Supplied records below:

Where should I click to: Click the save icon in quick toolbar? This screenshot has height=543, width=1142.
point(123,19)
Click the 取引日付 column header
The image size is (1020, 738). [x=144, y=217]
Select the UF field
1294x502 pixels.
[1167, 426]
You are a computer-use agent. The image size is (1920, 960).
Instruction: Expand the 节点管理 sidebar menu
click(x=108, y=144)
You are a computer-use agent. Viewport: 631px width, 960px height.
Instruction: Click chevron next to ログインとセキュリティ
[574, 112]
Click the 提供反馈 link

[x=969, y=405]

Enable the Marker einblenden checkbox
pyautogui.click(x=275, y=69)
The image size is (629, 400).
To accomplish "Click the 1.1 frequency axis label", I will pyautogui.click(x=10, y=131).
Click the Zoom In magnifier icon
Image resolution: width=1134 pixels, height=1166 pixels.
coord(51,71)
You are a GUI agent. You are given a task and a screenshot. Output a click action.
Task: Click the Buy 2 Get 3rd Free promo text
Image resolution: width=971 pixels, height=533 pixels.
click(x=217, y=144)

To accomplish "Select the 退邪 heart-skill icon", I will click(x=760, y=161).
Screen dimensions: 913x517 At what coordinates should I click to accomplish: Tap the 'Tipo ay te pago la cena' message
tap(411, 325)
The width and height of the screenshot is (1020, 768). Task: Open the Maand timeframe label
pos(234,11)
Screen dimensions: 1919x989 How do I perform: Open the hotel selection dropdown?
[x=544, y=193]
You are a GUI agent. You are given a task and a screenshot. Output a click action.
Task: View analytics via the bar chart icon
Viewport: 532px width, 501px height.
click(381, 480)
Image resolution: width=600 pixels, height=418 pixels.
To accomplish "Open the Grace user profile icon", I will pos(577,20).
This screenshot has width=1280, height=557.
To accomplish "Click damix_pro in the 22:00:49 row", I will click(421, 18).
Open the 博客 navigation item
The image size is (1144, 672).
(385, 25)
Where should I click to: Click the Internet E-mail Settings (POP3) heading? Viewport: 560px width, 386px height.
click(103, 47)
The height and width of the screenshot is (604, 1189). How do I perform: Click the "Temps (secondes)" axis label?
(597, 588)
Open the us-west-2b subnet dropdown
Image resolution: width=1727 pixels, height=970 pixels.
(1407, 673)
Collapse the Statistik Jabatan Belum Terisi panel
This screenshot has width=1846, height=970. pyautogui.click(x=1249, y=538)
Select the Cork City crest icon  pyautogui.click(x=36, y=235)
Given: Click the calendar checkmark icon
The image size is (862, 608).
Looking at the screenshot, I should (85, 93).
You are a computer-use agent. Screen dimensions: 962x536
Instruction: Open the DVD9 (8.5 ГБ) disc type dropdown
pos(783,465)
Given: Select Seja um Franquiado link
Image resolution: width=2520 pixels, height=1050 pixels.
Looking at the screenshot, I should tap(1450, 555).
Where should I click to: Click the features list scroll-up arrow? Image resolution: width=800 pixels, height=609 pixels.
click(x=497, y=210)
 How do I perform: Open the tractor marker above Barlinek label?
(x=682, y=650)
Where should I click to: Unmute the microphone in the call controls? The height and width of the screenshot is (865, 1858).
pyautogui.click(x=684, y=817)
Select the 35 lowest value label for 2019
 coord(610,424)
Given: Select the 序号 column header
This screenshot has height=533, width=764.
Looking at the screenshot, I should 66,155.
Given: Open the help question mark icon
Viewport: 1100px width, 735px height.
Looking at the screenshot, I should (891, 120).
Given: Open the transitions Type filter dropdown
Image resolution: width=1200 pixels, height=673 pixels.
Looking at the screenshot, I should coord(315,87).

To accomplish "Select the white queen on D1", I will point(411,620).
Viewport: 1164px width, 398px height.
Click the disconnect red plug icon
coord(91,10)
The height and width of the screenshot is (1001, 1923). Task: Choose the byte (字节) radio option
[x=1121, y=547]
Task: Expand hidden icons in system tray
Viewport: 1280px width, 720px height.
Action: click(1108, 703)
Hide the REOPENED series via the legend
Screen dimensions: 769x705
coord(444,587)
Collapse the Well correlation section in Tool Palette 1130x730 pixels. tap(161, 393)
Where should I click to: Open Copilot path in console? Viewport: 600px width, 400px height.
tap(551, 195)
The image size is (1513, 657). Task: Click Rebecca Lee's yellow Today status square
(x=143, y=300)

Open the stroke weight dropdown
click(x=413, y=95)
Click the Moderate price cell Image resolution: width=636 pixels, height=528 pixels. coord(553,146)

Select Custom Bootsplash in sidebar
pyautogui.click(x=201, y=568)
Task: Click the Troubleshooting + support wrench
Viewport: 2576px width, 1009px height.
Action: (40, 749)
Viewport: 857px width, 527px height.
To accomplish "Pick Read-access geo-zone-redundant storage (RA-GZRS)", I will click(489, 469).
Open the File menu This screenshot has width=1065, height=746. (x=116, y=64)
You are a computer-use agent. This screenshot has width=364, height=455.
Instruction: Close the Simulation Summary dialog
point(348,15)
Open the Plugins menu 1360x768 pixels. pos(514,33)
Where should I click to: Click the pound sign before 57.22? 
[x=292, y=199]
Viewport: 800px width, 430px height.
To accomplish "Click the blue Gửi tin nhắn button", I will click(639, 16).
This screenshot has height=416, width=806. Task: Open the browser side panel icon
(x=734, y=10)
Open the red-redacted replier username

End of Supplied records.

About this exercise ▸ Nothing but the lines from the one holding "Task: Click the Troubleshooting" to the end of the entries should be output, each exactly as it appears.

Output below ▸
Task: Click the Troubleshooting + support wrench
Viewport: 2576px width, 1009px height.
Action: (40, 749)
Viewport: 857px width, 527px height.
To accomplish "Pick Read-access geo-zone-redundant storage (RA-GZRS)", I will click(489, 469).
Open the File menu This screenshot has width=1065, height=746. (x=116, y=64)
You are a computer-use agent. This screenshot has width=364, height=455.
Instruction: Close the Simulation Summary dialog
point(348,15)
Open the Plugins menu 1360x768 pixels. pos(514,33)
Where should I click to: Click the pound sign before 57.22? 
[x=292, y=199]
Viewport: 800px width, 430px height.
To accomplish "Click the blue Gửi tin nhắn button", I will click(639, 16).
This screenshot has height=416, width=806. Task: Open the browser side panel icon
(x=734, y=10)
Open the red-redacted replier username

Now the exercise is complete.